The diagnosis of renal cell carcinoma metastasizing to solitary fibrous tumor is paramount in this case as the metastasis was the first confirmation of renal cell carcinoma in this patient. Retrospectively, the renal cysts identified in the initial radiological work-up may represent cystic renal cell carcinoma. This case exemplifies the importance of careful scrutiny of the pathologic specimens because rare or unusual pathologic findings may be of utmost clinical importance. In addition, our present case report also emphasizes the need for adequate sampling (that is, one section per centimeter of tumor mass), as only one of the 14 sections of the tumor possessed small metastatic foci.

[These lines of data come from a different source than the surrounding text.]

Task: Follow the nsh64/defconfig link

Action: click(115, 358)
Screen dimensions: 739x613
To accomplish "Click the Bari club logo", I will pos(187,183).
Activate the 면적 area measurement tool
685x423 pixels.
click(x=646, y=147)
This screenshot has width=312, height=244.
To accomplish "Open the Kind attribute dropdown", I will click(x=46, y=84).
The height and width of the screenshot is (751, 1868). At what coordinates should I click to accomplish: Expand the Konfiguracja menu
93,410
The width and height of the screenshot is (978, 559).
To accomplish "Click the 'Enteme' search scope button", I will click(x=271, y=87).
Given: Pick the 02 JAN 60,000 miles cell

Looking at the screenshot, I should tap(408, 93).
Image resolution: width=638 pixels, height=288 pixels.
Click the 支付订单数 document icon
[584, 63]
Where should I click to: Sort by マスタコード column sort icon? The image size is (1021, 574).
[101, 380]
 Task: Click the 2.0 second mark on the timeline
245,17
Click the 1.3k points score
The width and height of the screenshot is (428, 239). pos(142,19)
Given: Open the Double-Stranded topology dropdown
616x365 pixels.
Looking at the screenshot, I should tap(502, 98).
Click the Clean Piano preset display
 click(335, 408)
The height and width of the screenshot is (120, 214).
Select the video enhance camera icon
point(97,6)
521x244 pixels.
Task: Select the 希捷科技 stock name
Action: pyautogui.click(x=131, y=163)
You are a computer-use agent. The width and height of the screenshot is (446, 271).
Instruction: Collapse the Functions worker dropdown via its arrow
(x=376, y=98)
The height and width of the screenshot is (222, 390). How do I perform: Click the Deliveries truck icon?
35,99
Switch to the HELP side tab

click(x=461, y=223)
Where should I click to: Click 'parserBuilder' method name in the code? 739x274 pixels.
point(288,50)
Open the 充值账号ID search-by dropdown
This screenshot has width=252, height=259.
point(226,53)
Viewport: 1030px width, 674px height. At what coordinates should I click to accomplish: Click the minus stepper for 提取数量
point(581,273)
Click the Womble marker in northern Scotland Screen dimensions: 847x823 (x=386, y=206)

Awareness of the unusual phenomenon of tumor-to-tumor metastasis is important for practicing surgical pathologists, particularly in the evaluation of a mass lesion showing bimodal histology. This case also highlights the importance of careful examination of surgical specimens, as minute and unusual findings can direct patient care. Moreover, the relative frequency of specific neoplasms involved in tumor-to-tumor metastasis may shed light on the pathogenesis of tumor metastasis.
Written informed consent was obtained from the patient for publication of this case report and any accompanying images. A copy of the written consent is available for review by the Editor-in-Chief of this journal.